SUPPLIED RECORDS:
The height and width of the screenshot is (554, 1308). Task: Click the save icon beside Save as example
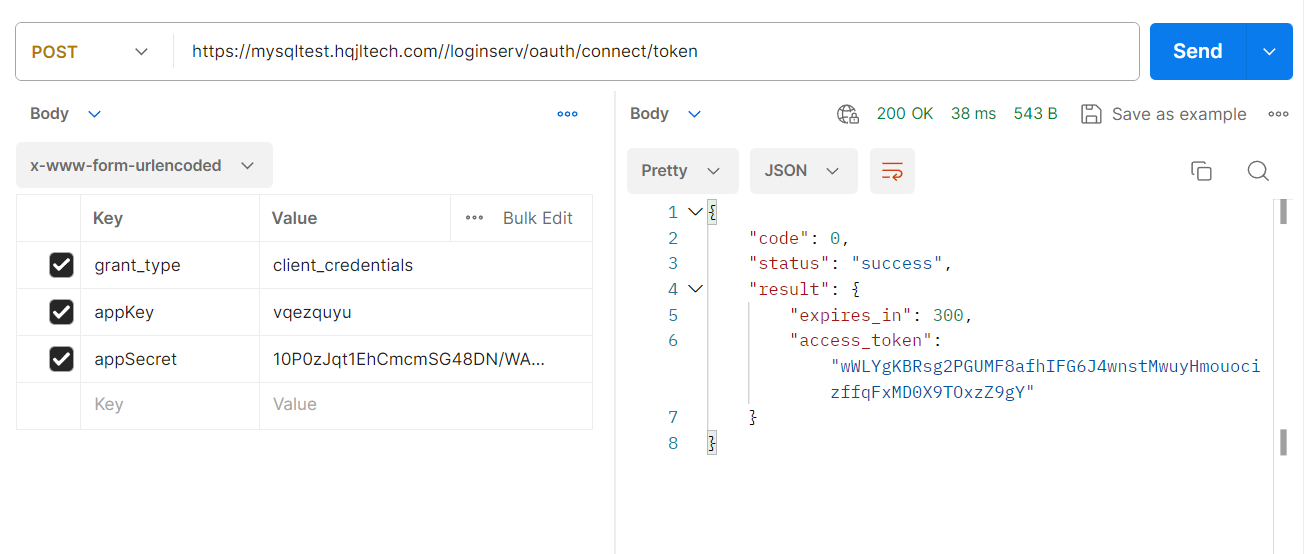[x=1092, y=114]
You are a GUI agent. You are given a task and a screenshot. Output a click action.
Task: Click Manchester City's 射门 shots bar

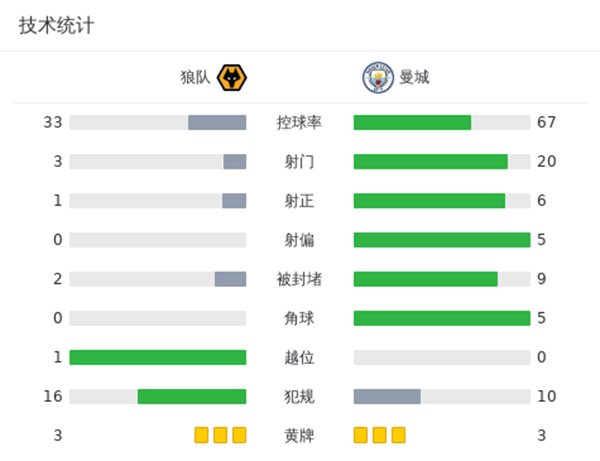(431, 162)
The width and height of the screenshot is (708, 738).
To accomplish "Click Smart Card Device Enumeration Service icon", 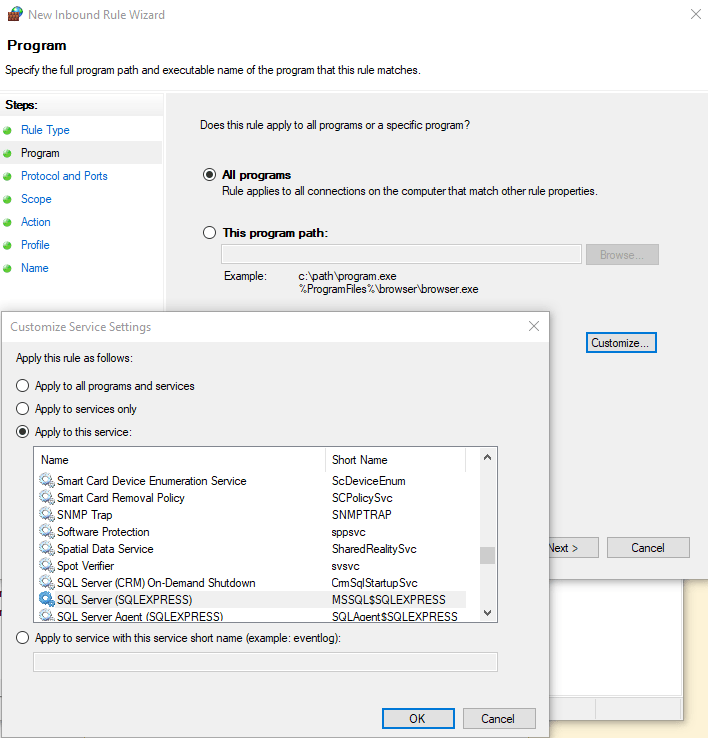I will [x=47, y=481].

DIRECTIONS FOR THIS TASK:
Return only the lines running from the start of the entries above to the line that contains "The width and", inclusive, and omit every picture.

RESPONSE TO THE TASK:
The height and width of the screenshot is (554, 1308). Task: Click the save icon beside Save as example
[x=1092, y=114]
You are a GUI agent. You are given a task and a screenshot. Output a click action.
Task: Click Manchester City's 射门 shots bar

(431, 162)
The width and height of the screenshot is (708, 738).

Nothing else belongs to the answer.